### 原文
__________

高尚な作品というよりも、私たちのすぐ近くにいる人たちの話

 

ーー兄・朔太郎の慶子への評価は「心がさもしい 面倒くさがり わがまま 物事を表面でしか見ていない」と辛辣です。でもそれは「能動的 現実的 効率重視 正直 自分の意見を持っている」現代的な女性と言い換えられる。日本が戦争に突き進む暗い時代において、彼女は異端の存在かもしれませんが、現代社会を生き抜くヒントを感じます。

嬉しいです。この映画はもしかしたら「文芸映画?」「戦争映画?」ととっつきにくく見えるかもしれませんが、私たちのすぐ近くにいる人たちの話だと思っています。片嶋一貴監督がウェットになりすぎないように、三好が悪者にならないように、慶子が不幸に見えないように、全体を見渡しながらジャッジされていたんだなと思います。

 

ーー現代的なテーマがいくつも含まれていますよね。愛は大義名分になるのか? 女は愛するより愛される人生が幸せなのか? 国家と自分を同一視した先に何があるのか? など、脚本家や監督の問いかけが伝わってきます。

そういった答えがはっきりとわからないものを投げかけるものが映画だと思っています。私としてはぜひ観ていただいて、いろんな意見を聞きたいなと思いますし、「三好のどうしようもないポイント」とか(笑)、観た方同士で感想を語り合ってもらえたらすごく嬉しいです。この映画を観た男性は、やろうと思っていない仕事を求められた朔太郎と、世間に受け入れられなくても自分が書きたいものを書いている三好のシーンに共感する方が多いような気がします。それも興味深い感想ですよね。

__________

### 提供データ
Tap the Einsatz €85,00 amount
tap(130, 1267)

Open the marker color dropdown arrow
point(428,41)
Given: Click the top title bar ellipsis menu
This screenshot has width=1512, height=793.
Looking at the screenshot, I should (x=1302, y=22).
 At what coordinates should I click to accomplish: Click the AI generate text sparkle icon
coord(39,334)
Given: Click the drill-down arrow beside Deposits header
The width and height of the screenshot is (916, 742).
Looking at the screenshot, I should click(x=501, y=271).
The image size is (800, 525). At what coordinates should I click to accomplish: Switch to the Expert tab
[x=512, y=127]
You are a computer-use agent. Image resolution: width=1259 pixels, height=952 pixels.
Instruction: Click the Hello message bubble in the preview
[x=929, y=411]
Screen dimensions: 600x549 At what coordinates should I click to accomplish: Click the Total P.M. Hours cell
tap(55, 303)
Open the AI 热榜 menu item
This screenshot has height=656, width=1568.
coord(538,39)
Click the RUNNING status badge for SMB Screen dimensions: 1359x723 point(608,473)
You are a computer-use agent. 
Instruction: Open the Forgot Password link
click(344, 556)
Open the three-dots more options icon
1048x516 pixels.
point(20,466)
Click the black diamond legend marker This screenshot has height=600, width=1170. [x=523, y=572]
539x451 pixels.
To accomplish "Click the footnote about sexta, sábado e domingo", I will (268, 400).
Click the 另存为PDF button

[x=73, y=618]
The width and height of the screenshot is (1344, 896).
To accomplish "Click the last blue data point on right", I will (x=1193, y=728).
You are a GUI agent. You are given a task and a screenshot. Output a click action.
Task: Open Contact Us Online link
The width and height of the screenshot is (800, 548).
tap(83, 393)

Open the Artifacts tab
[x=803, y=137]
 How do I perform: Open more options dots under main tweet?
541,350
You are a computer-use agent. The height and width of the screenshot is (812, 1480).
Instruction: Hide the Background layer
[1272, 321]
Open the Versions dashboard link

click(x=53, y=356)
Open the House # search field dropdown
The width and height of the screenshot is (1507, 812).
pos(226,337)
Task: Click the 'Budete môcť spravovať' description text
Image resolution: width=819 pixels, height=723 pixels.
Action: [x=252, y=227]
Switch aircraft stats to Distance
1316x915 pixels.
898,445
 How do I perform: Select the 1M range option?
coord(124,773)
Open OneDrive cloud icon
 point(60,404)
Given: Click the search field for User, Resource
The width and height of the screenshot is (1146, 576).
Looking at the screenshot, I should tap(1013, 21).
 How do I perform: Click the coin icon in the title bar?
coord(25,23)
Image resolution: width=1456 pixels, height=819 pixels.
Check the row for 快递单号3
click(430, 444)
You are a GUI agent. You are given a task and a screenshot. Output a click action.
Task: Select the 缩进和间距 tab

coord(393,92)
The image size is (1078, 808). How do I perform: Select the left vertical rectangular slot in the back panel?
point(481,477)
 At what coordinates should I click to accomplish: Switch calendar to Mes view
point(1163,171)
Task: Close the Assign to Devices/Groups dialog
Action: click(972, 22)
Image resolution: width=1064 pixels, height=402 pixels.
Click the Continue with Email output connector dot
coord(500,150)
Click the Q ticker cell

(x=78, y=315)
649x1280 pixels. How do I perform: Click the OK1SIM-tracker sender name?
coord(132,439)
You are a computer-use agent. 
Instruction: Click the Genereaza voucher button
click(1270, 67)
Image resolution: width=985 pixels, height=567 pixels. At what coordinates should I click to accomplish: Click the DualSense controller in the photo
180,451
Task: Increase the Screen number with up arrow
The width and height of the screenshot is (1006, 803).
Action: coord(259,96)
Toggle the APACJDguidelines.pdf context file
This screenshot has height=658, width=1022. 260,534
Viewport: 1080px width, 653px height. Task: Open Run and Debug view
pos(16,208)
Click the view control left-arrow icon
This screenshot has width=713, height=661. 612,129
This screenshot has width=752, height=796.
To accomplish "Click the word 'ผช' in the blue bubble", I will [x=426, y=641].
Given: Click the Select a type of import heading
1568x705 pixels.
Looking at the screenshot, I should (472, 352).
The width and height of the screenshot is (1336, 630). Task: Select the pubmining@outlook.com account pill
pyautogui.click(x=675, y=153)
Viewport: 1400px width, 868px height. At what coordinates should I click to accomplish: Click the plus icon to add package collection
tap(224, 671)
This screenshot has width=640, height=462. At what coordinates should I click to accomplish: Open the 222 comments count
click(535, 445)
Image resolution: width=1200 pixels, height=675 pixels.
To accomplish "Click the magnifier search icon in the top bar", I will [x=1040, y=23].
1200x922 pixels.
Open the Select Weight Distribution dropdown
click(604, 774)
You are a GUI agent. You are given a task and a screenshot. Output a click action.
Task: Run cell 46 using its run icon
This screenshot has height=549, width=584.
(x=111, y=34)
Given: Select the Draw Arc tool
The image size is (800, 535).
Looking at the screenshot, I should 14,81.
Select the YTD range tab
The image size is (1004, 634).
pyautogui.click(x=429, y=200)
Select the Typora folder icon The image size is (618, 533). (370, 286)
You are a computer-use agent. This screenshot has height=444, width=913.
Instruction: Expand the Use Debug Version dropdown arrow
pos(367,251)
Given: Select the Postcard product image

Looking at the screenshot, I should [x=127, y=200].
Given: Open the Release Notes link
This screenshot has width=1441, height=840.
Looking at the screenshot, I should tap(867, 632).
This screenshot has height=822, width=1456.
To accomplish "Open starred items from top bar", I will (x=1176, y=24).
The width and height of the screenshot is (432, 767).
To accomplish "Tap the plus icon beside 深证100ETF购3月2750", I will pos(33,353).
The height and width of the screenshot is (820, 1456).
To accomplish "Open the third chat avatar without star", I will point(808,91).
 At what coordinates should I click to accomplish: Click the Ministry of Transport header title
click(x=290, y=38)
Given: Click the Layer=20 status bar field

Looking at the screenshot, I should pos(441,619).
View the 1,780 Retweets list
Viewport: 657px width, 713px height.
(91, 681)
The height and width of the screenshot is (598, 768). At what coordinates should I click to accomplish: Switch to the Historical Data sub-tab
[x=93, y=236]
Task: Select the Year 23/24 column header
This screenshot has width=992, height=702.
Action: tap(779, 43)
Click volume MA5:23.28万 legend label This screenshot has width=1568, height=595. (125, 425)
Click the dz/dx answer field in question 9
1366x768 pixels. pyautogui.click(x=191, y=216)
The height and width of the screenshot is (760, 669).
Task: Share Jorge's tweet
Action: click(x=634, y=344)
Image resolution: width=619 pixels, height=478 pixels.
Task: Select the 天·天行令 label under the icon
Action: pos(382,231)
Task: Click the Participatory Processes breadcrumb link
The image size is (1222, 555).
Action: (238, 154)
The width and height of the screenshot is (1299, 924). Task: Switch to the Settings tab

__________

### 指示 A
映画インタビューで、兄・朔太郎が慶子を評した言葉をすべて挙げてください。
### 指示 B
映画インタビューによると、ウェットになりすぎないように全体を見渡しながらジャッジしていたのは誰ですか。
### 指示 C
映画インタビューの最後の文の後から、その先を書き継いでください。
ここにある行は参照しなくて構いません。

### 出力 A
心がさもしい
面倒くさがり
わがまま
物事を表面でしか見ていない

### 出力 B
片嶋一貴監督です。

### 出力 C
ーー最近観た映画で、入山さんに刺さった映画はありましたか?

『彼女のいない部屋』がすごく良かったです。家族のお話で、旦那さんとお子さんがいて、主人公の女性が家を出ていくところから映画が始まって。ミステリー仕立ての脚本も、女性の描き方も良かったです。作品の中でこんな風に生きられたらいいなと思いました。そのために、役者としても人間としても、経験を重ねていかねばいけないなと改めて思いましたね。

ーー彩女と慶子を演じた入山さんが、今後、どんな女性を演じるのか、どんな作品に出演するのかが本当に楽しみです。

自分が出ているから(その作品を)見たいと思ってもらえる役者になりたいとずっと思っているので、そう言っていただけると嬉しいです。これから舞台でも、映画でも、もっと没頭できて意見を言い合える、現場をたくさん経験したいなと思っています。そして、一言で片付けられない感情や、他人に見せたくない考えみたいなものを表現できる役者になりたいです。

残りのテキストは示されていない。